Task prompt
Pick out and copy each line of the items below that contains the string "SIYC". Case counts, so a line qualifies only if its uppercase and lowercase letters match.

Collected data
++++

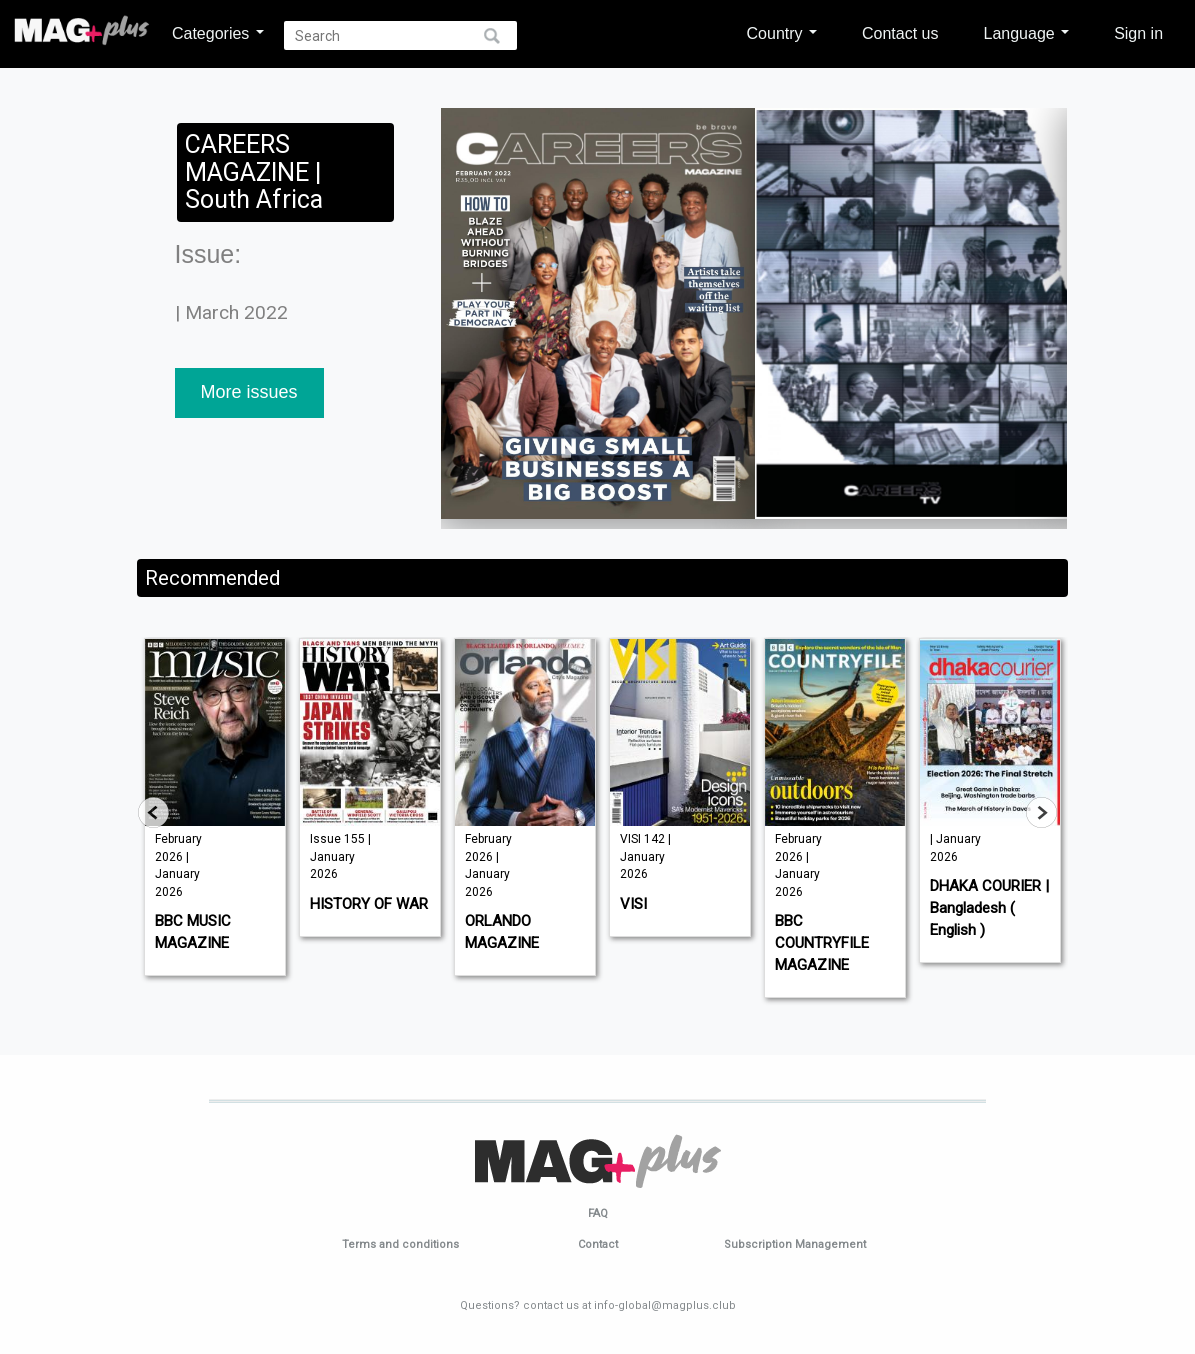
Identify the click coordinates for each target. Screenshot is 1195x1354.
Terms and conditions (400, 1244)
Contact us (900, 33)
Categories (218, 33)
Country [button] (782, 33)
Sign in (1138, 33)
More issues (249, 392)
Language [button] (1026, 33)
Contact (598, 1244)
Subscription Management (795, 1244)
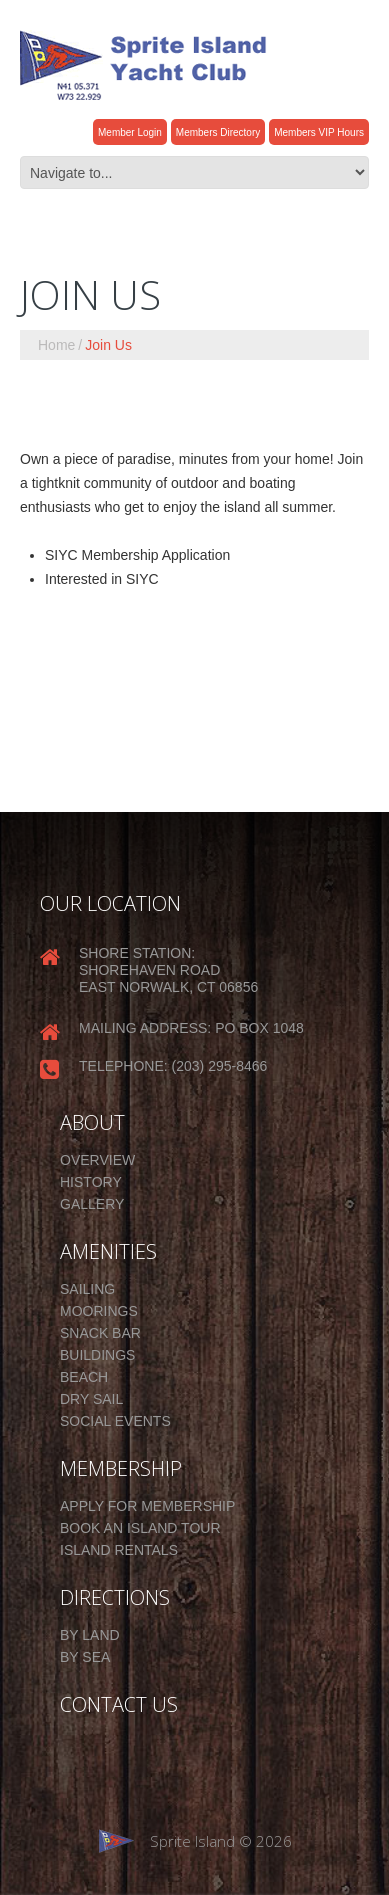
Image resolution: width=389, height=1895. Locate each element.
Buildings (97, 1355)
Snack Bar (100, 1333)
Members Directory (218, 132)
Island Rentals (119, 1550)
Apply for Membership (147, 1506)
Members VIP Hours (319, 132)
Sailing (87, 1289)
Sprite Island (192, 1841)
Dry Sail (91, 1399)
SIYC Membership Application (137, 555)
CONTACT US (119, 1705)
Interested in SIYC (102, 579)
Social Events (115, 1421)
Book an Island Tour (140, 1528)
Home (56, 345)
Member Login (130, 132)
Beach (84, 1377)
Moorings (99, 1311)
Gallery (92, 1204)
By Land (90, 1635)
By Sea (85, 1657)
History (91, 1182)
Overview (97, 1160)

++++

Task result
SIYC Membership Application (137, 555)
Interested in SIYC (102, 579)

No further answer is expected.